**What you will do**
Beginning with the line that holds "Move indicator up" in the data below, give again every line through the one that holds "Task: Click Mega-Hub link in 간선하차 row", exactly as written.

**Information**
========

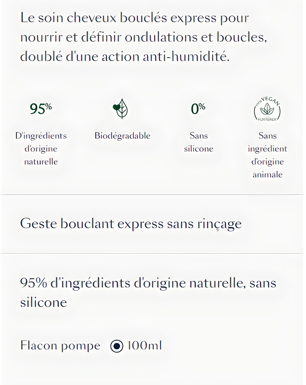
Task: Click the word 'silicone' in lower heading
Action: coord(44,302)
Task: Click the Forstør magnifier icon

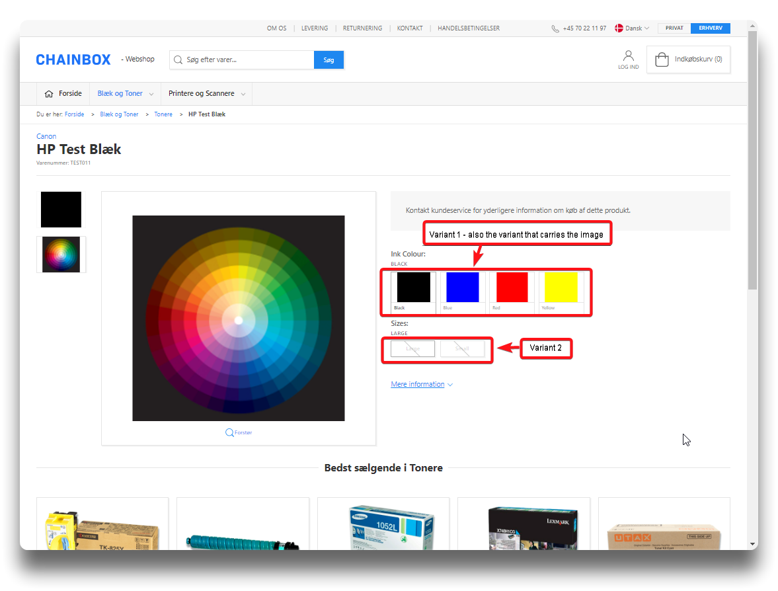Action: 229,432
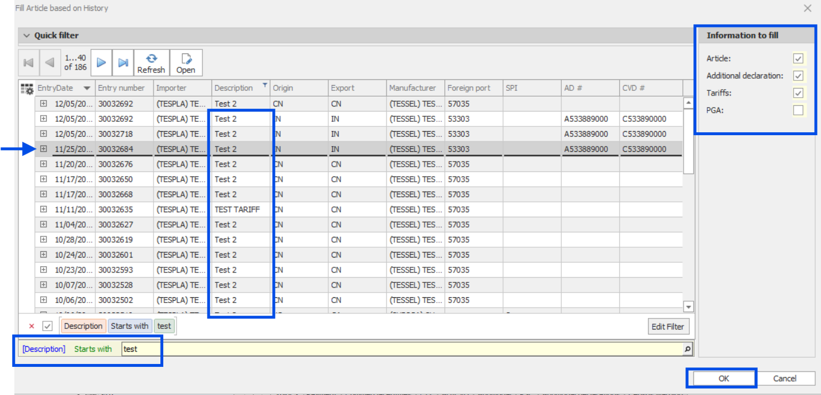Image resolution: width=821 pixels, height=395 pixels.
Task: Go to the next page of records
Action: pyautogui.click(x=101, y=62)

========

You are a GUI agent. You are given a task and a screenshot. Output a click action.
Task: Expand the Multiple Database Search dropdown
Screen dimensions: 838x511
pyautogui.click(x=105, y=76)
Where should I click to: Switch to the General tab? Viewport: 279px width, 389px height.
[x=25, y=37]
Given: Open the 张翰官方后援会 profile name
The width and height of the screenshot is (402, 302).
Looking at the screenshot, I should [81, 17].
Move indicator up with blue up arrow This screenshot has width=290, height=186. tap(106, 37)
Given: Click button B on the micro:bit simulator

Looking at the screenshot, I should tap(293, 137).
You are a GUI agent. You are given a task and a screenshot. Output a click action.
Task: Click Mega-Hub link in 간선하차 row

========

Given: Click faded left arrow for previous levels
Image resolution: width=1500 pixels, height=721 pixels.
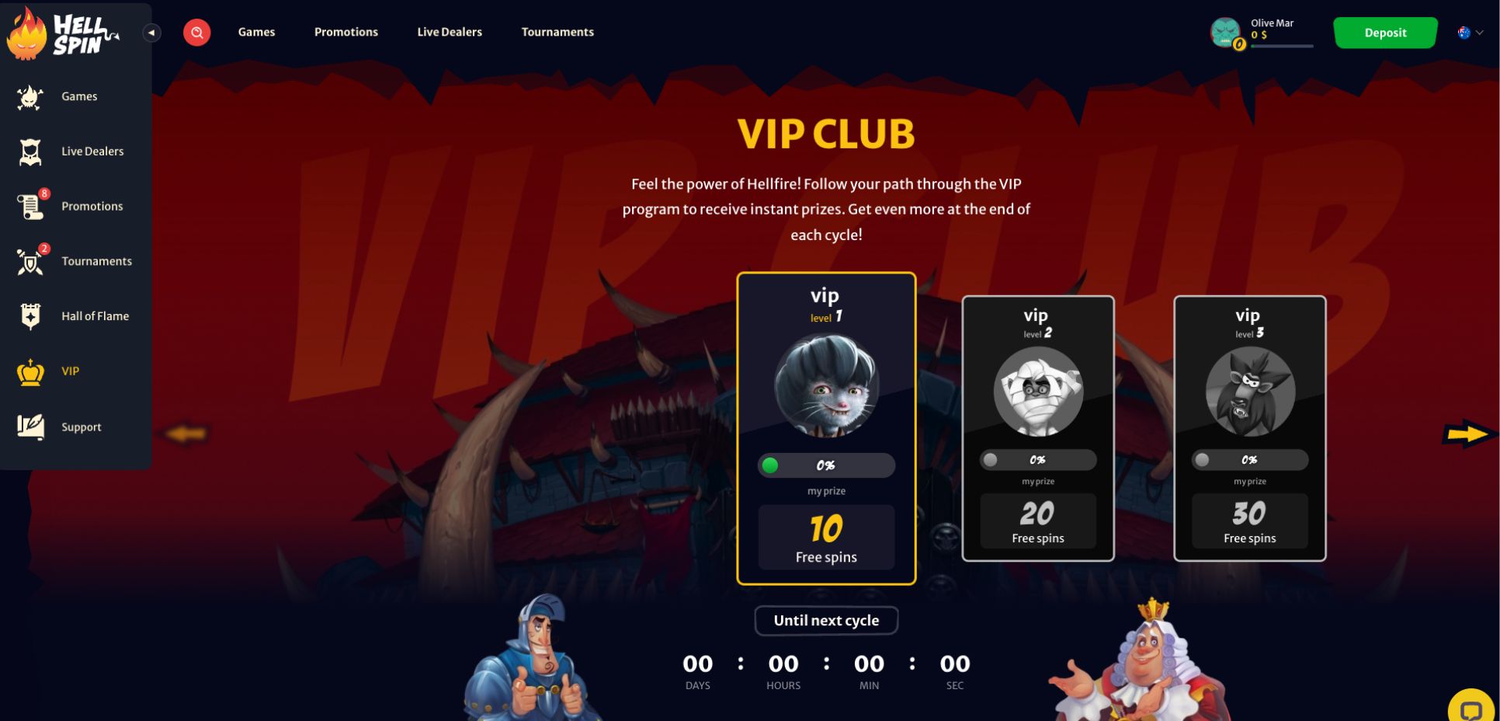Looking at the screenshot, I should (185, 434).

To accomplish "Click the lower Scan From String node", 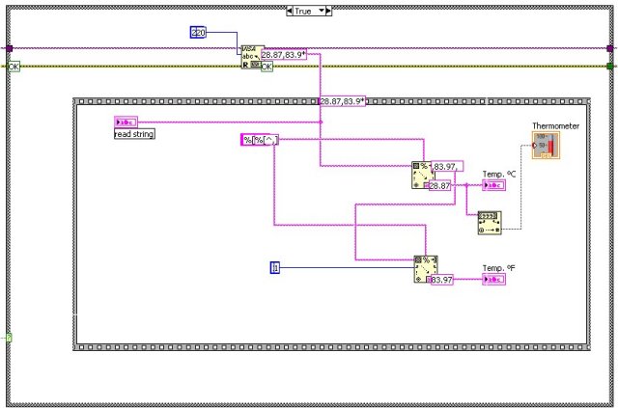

========

**Task result**
Move indicator up with blue up arrow This screenshot has width=290, height=186. tap(106, 37)
Given: Click button B on the micro:bit simulator

Looking at the screenshot, I should tap(293, 137).
You are a GUI agent. You are given a task and a screenshot. Output a click action.
Task: Click Mega-Hub link in 간선하차 row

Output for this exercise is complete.